Psychology: [Fwd: Re: Samir Amin: "Pure economics is a parascience"]

Carrol Cox cbcox at ilstu.edu
Wed Jun 28 19:03:35 PDT 2000


-------- Original Message -------- Subject: Re: Samir Amin: "Pure economics is a parascience" Date: Wed, 28 Jun 2000 09:47:37 -0300 From: "Roland Chrisjohn, Ph. D." <rchrisjo at StThomasU.ca> Reply-To: marxism at lists.panix.com To: marxism at lists.panix.com

At 06:51 PM 6/27/00 -0400, you wrote:
>(Final chapter of "Spectres of Capitalism")
>
>Pure Economics, or the Contemporary World's Witchcraft

Once again Lou demonstrates why this is such a productive list to be subscribed to. I have only one issue with the abstract cited, and that is that Amin offers parapsychology as the parascience of psychology. I assume he only does this because he hasn't delved very far into psychology. Psychology is in its foundation the same expression of methodological individualism that economics is, and is thus just a different form of parapsychology (say, like Catholicism is a respectable form of cult thinking). In fact, it was my intense dissatisfaction with the explanatory and methodological pretensions of psychology that led me, by various routes, back to Marx. All the issues Amin identifies with parascience in economics are present in psychology as well, and even some of the same names pop up. My copy of William Ryan's "Equality," a full-frontal attack on methodological individualism in education, has a publisher's blurb touting it as "A necessary balance... for Milton and Rose Friedman's 'Free to Choose.'"

Where the parascience of economics wants to "found" the picture of its enterprises on the rational choice of individuals, psychology wants to found the behavior of individuals (rational choices among them) on the inner contents of each individual (genes, memories, "reinforcement histories," traits, egos, and so on). The earth is no firmer there, and for the same reasons.
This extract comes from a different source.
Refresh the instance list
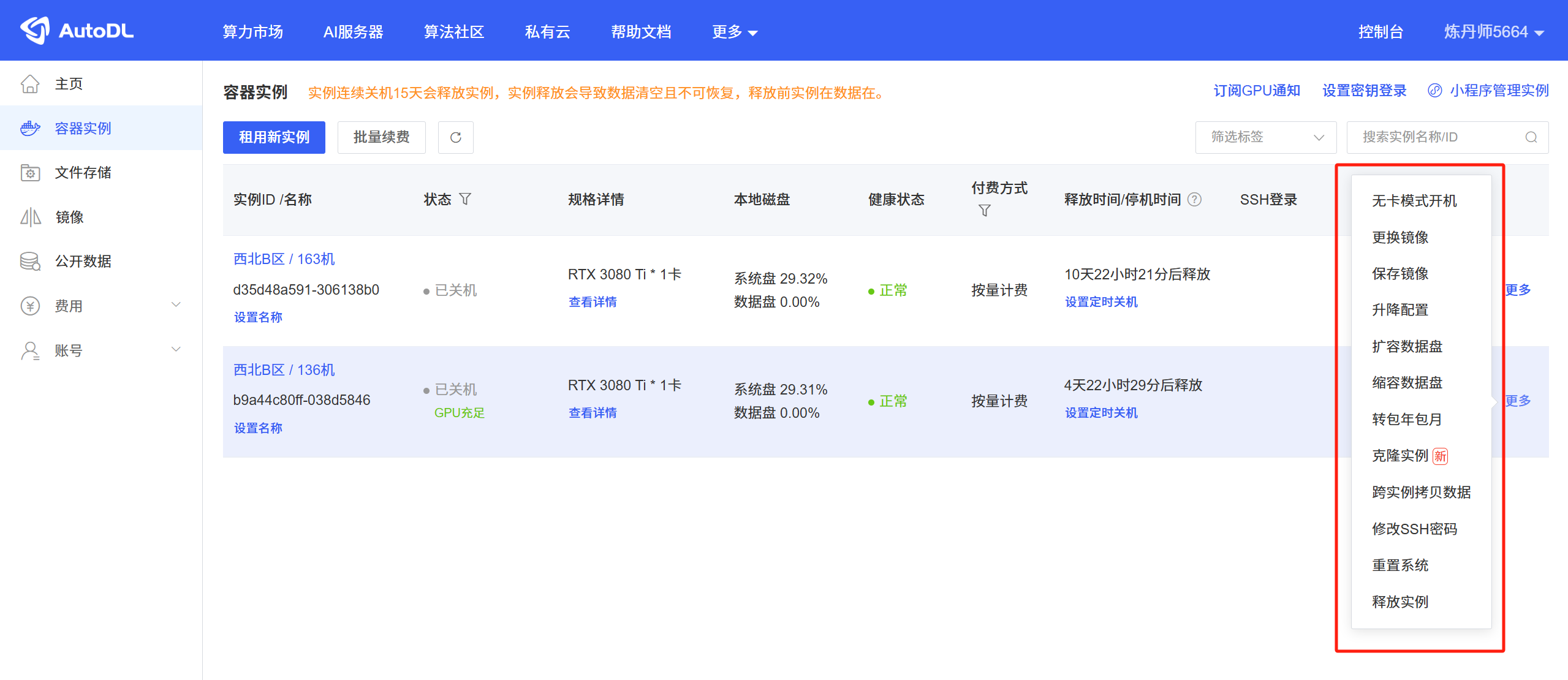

For those interested in having a look at psychology's foundation of sand, I suggest Richard Miller ("Methodological Individualism and Social Explanation," Philosophy of Science, 48, 1978, 387 - 414), Rajeev Bhargava ("Individualism in Social Science," Clarendon Press, Oxford, 1992), and Robert Wilson ("Cartesian Psychology and Physical Minds: Individualism and the Sciences of the Mind," Cambridge University Press, Cambridge, 1995), and, of course, Ryan. The centrality of this for marxist thought is covered in Lou's own "Analytical Marxism vs Historical Materialism" grouping on his web page (thank you Lou!), Marcus Roberts' "Analytical Marxism" (Verso, 1996), and Julius Sensat ("Methodological Individualism and Marxism," Economics and Philosophy, 4, 1988, 189-219.

Religion used to be the opiate of the people, but nowadays it's psychology.